Para quem sonhava com o retorno da obrigatoriedade do Ensino de Filosofia na última etapa da educação básica, como ocorreu em 2008, resta algumas possibilidades: 1) Propor um projeto de lei, no âmbito do Congresso Nacional, que garanta a obrigatoriedade da Filosofia na educação básica e trabalhar pela sua aprovação; 2) Pressionar, na esfera estadual, pelo aumento da carga horária destinada ao Ensino de Filosofia de tal modo a ter, no mínimo, dois tempos por semana ao longo de todo ensino médio; 3) Dialogar com o CNE e os Conselhos Estaduais de Educação (CEE’s) para que a BNCC e os referenciais curriculares estaduais, respectivamente, contemplem todas as grandes áreas da Filosofia; 4) Reivindicar, no âmbito do CNE, INEP e MEC, que as questões específicas de Filosofia sejam garantidas no futuro formato do Exame Nacional do Ensino Médio (ENEM).
Por fim, e não menos importante, tem-se a sensação de que nossa peleja reivindicatória é para que a Filosofia se torne uma constante na vida educacional de nossos/as crianças e jovens. Nesse sentido, fundar uma entidade nacional de Ensino de Filosofia, que possua um caráter científico e político, torna-se num movimento importante e legítimo.
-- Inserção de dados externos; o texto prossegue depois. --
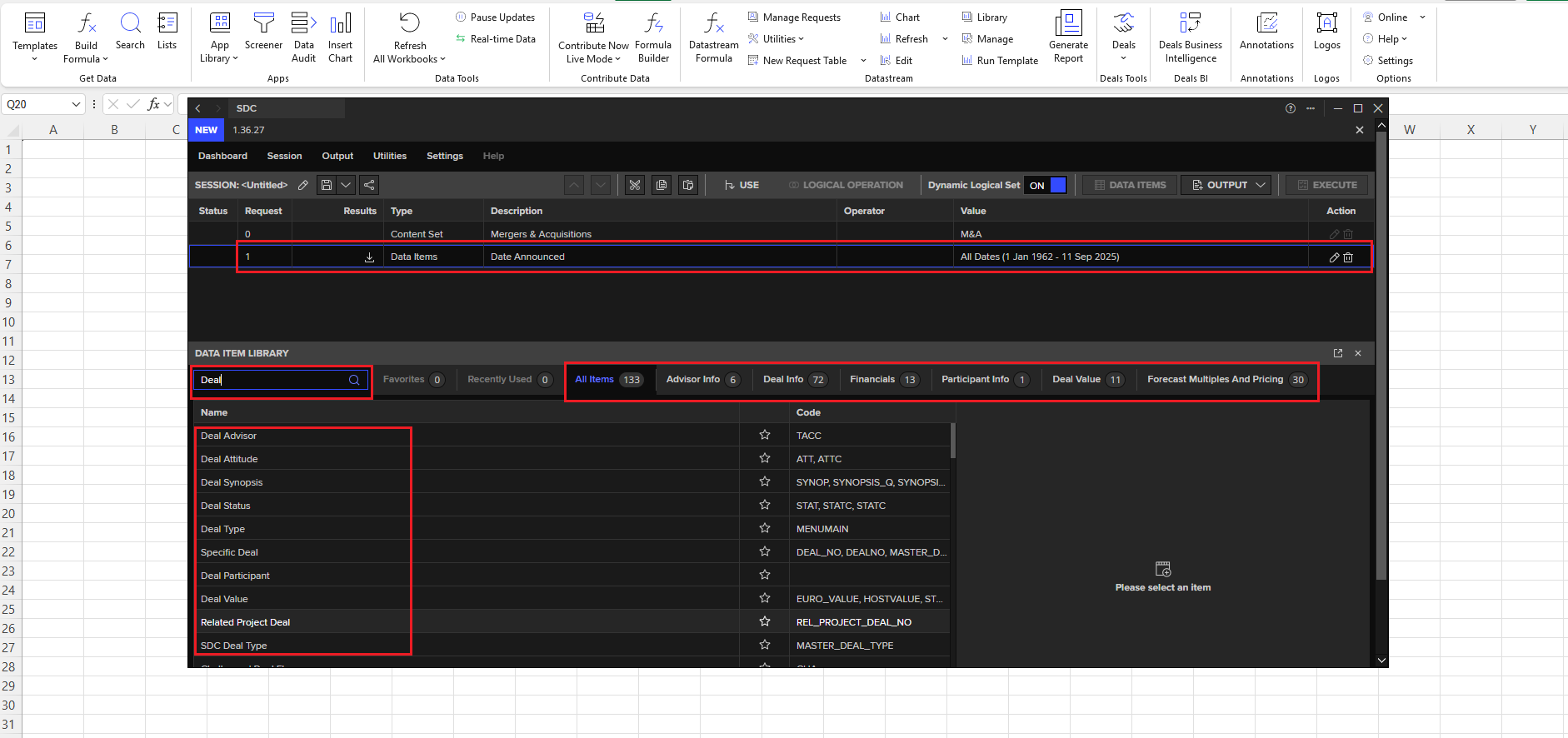The width and height of the screenshot is (1568, 738).
Task: Click the scissors cut icon
Action: point(635,185)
Para tanto, os/as professores/as de Filosofia que lecionam na educação básica, os/as pesquisadores/as vinculados/as aos programas profissionais e acadêmicos de pós-graduação, os diversos fóruns estaduais/municipais em defesa da Filosofia, as associações estaduais de professores/as de Filosofia, os grupos do PIBID’s e todos/as aqueles/aquelas interessados/as precisam se unir, se articular e se organizar nacionalmente, a exemplo do que acontece com nossos/as colegas da História e Sociologia, através da ABEH e da ABECS. A Filosofia agradece.